| EXERCISE REQUIREMENTS |
Revise the lines starting at the one that contains "The width and height of the screenshot is (1199, 606)." and ending at the last line, replacing "Switch to" with "Go to" and changing nothing else. Leave the pictures out of your answer.

[Pointing data for screenshots]
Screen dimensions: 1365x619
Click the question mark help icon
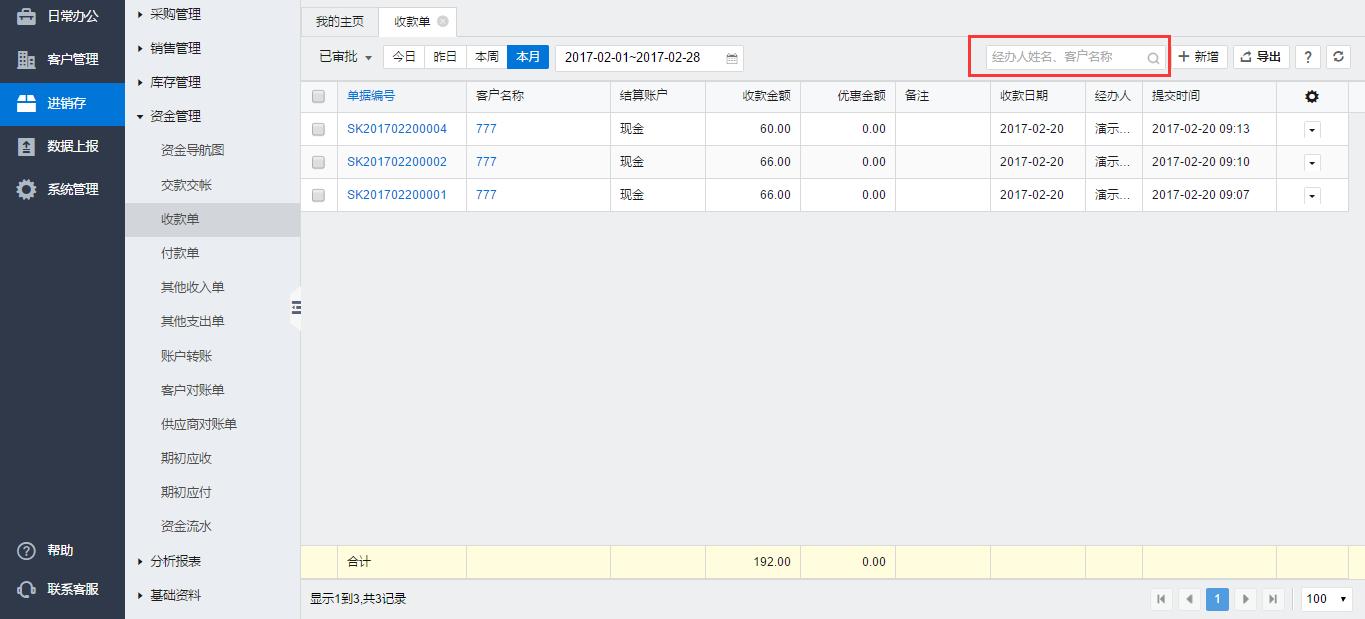pos(1307,57)
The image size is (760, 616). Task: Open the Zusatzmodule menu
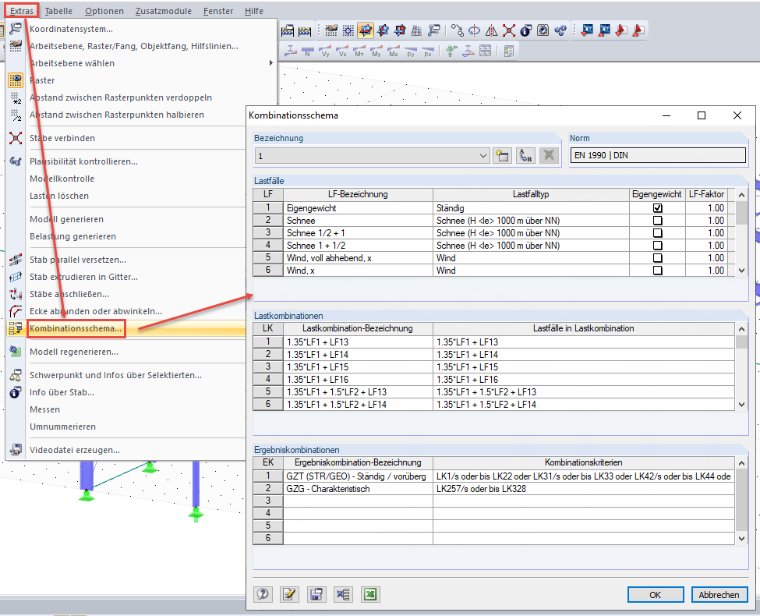tap(163, 11)
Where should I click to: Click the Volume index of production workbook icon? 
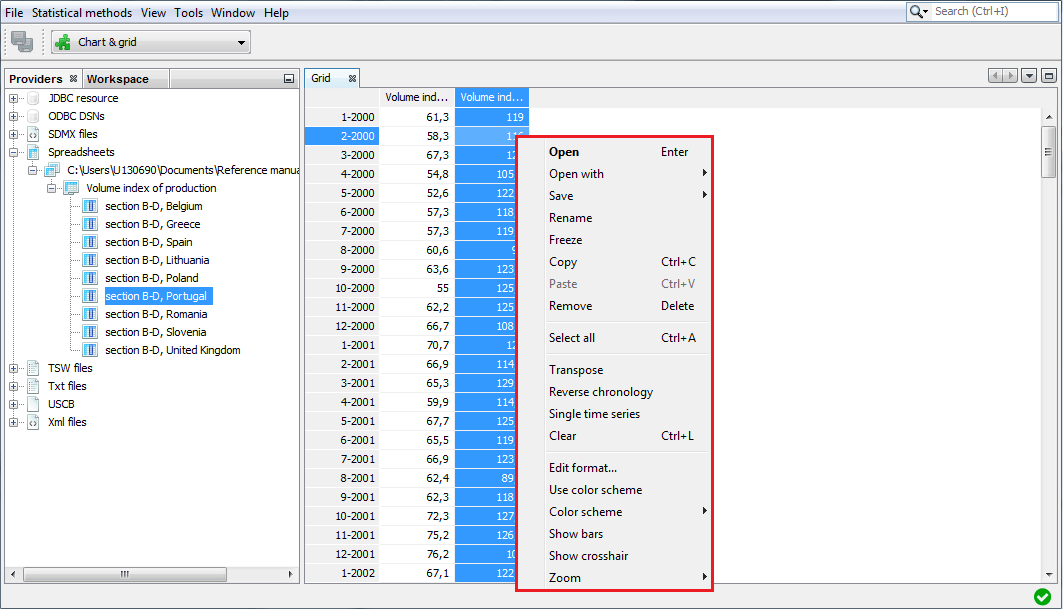(69, 188)
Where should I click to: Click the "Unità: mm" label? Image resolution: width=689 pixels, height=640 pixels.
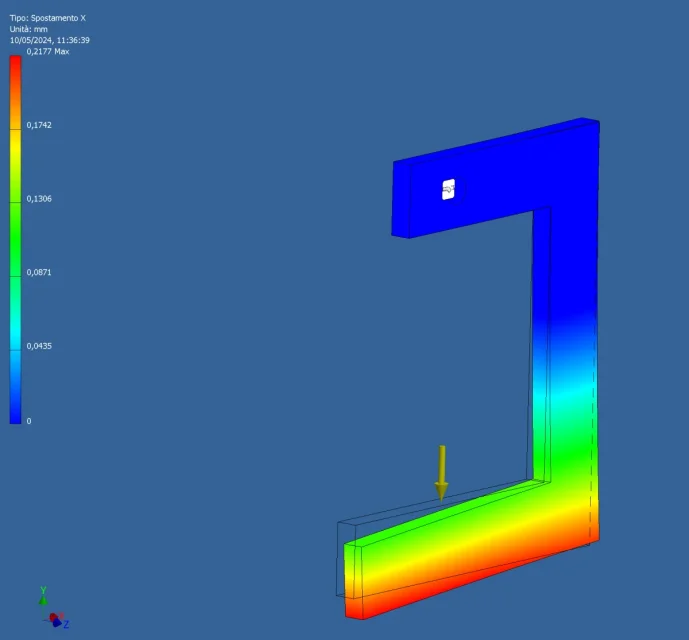pos(30,29)
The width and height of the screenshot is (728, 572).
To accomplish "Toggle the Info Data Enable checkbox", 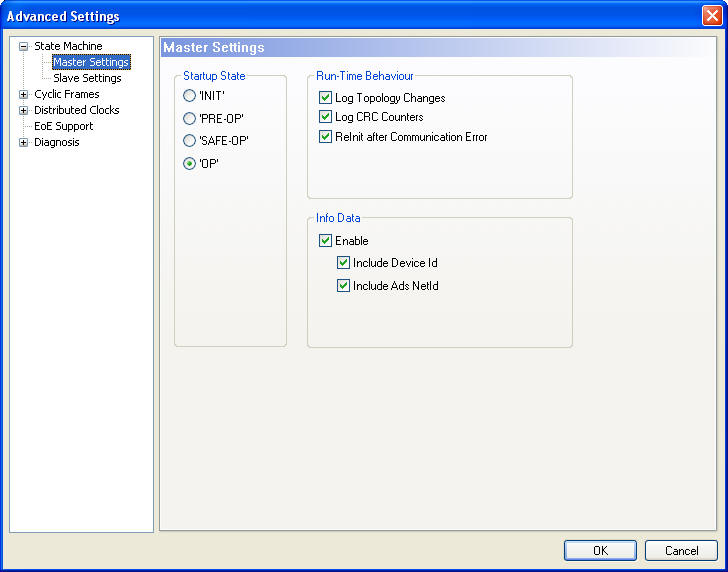I will coord(325,241).
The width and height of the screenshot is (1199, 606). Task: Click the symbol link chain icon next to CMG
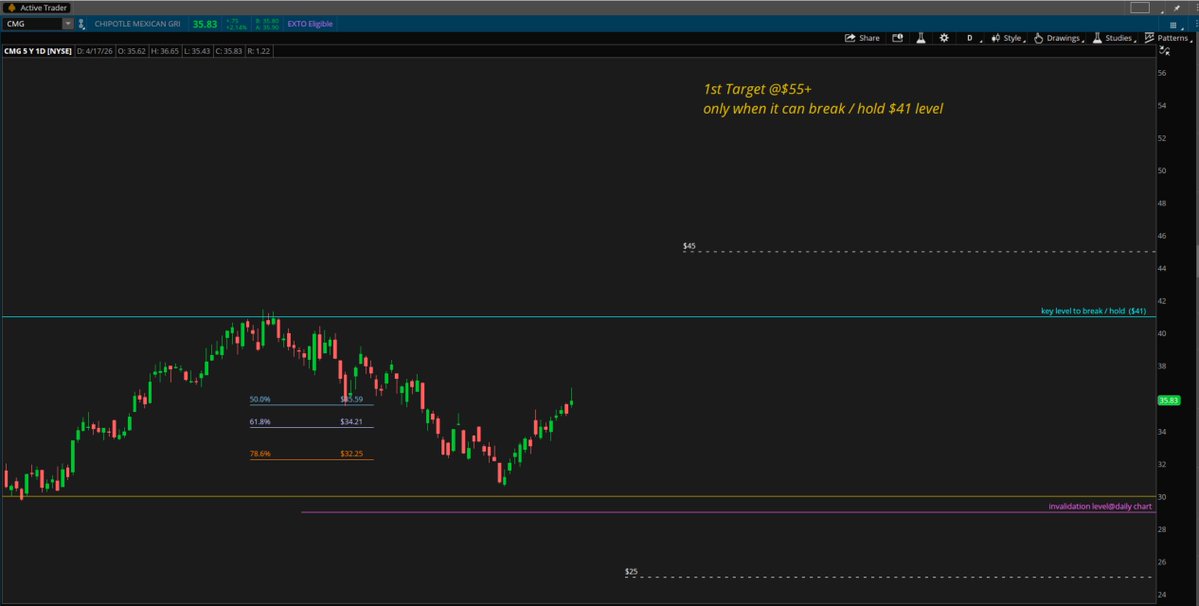[x=80, y=24]
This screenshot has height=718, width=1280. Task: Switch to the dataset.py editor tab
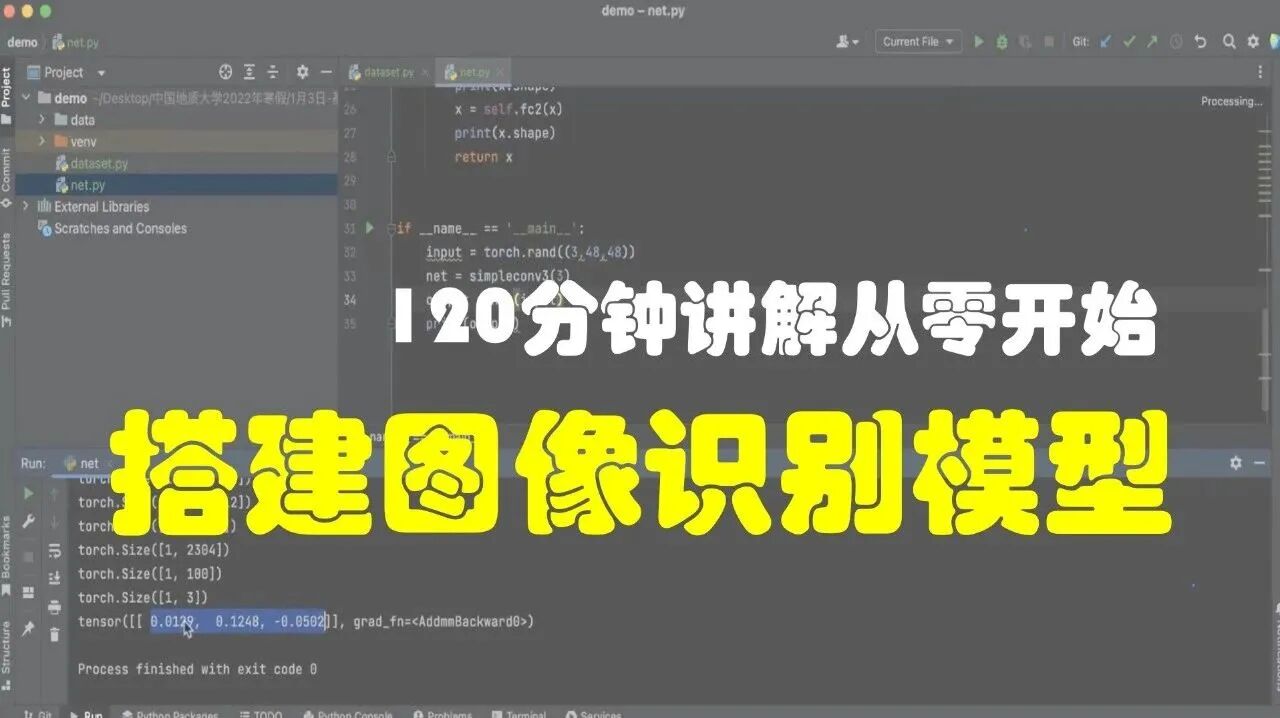point(388,72)
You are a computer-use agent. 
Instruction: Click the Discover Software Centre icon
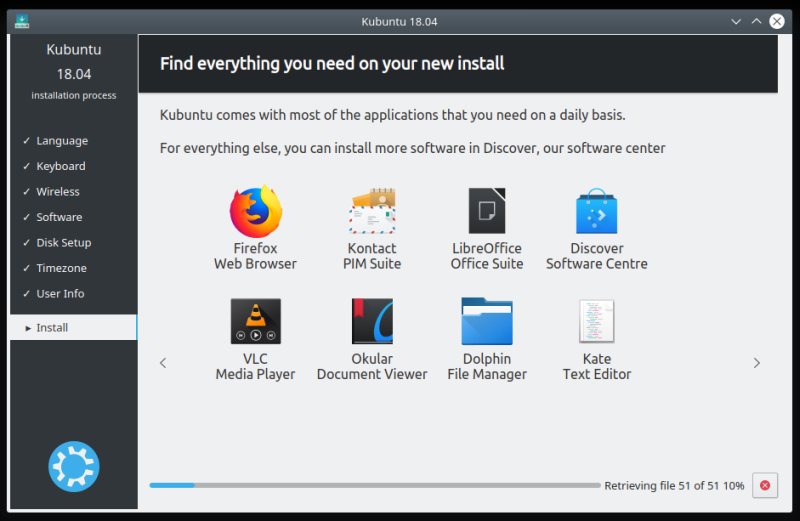(x=596, y=211)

| RESULT OF THE EXERCISE |
The width and height of the screenshot is (1199, 606). Task: Click the symbol link chain icon next to CMG
[x=80, y=24]
This screenshot has height=718, width=1280. Task: Go to the dataset.py editor tab
point(388,72)
You are a computer-use agent. 
Instruction: Click the Discover Software Centre icon
(x=596, y=211)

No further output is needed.